Genuine hidden nonlocality without entanglement: from the perspective of local discrimination

TL;DR

This paper demonstrates the existence of non-entangled quantum state sets exhibiting genuine hidden nonlocality, advancing understanding of quantum nonlocality without entanglement and its potential applications in data hiding.

Contribution

It constructs entanglement-free sets with genuine hidden nonlocality and develops a method to address local irredundancy in systems with composite dimensions.

Findings

Existence of entanglement-free sets with genuine hidden nonlocality.

A new method to solve local irredundancy in composite systems.

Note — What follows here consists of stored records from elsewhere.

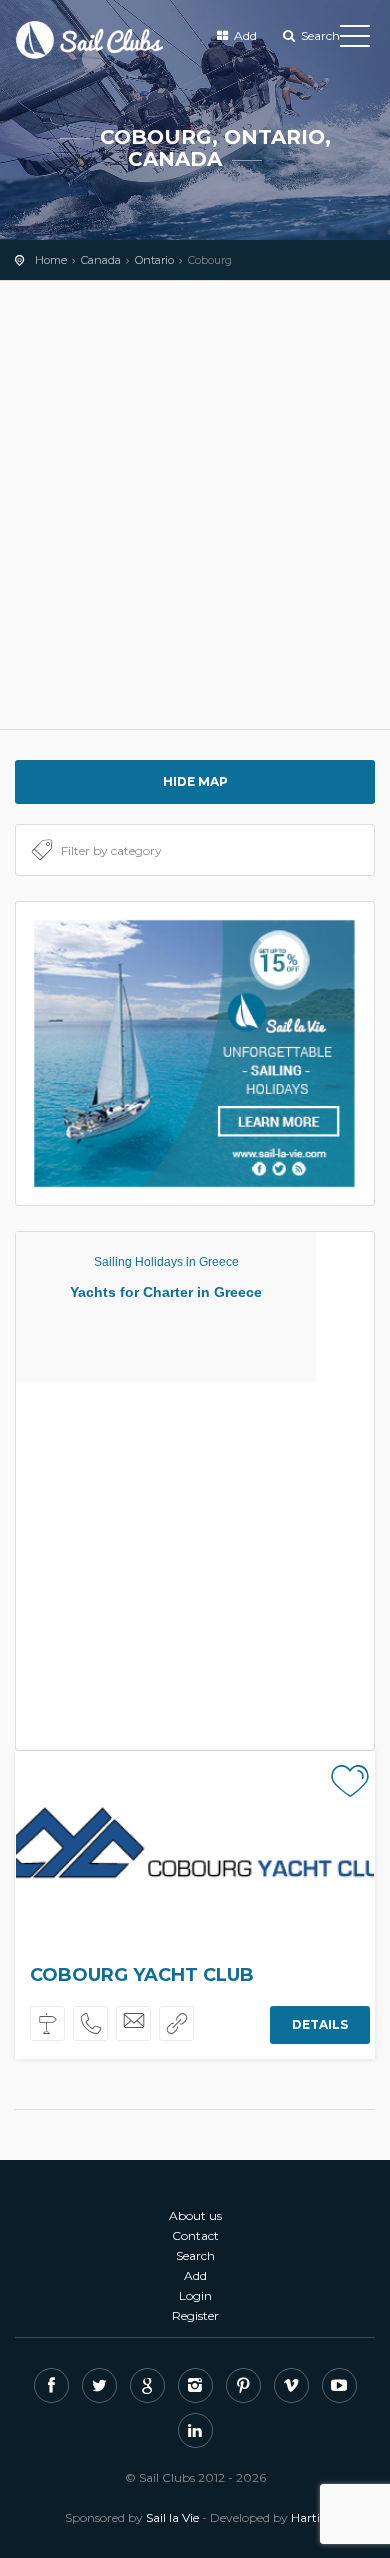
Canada (101, 260)
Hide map (195, 781)
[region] (195, 505)
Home (51, 260)
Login (195, 2295)
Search (319, 35)
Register (195, 2315)
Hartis (308, 2517)
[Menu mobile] (355, 40)
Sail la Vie (172, 2517)
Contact (195, 2235)
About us (195, 2215)
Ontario (154, 260)
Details (320, 2024)
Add (244, 35)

Implications for quantum data hiding applications.

Abstract

Quantum nonlocality without entanglement is a fantastic phenomenon in quantum theory. This kind of quantum nonlocality is based on the task of local discrimination of quantum states. Recently, Bandyopadhyay and Halder [Phys. Rev. A 104, L050201 (2021)] studied the problem: is there any set of orthogonal states which can be locally distinguishable, but under some orthogonality preserving local measurement, each outcome will lead to a locally indistinguishable set. We say that the set with such property has hidden nonlocality. Moreover, if such phenomenon can not arise from discarding subsystems which is termed as local irredundancy, we call it genuine hidden nonlocality. There, they presented several sets of entangled states with genuine hidden nonlocality. However, they doubted the existence of a set without entanglement but with genuine hidden nonlocality. In this paper, we eliminate this doubt by constructing a series of sets without entanglement but whose nonlocality can be genuinely activated. We derive a method to tackle with the local irredundancy problem which is a key tricky for the systems whose local dimensions are composite numbers. As Bandyopadhyay and Halder have been pointed out, sets with genuine hidden nonloclity would lead to some applications on the data hiding.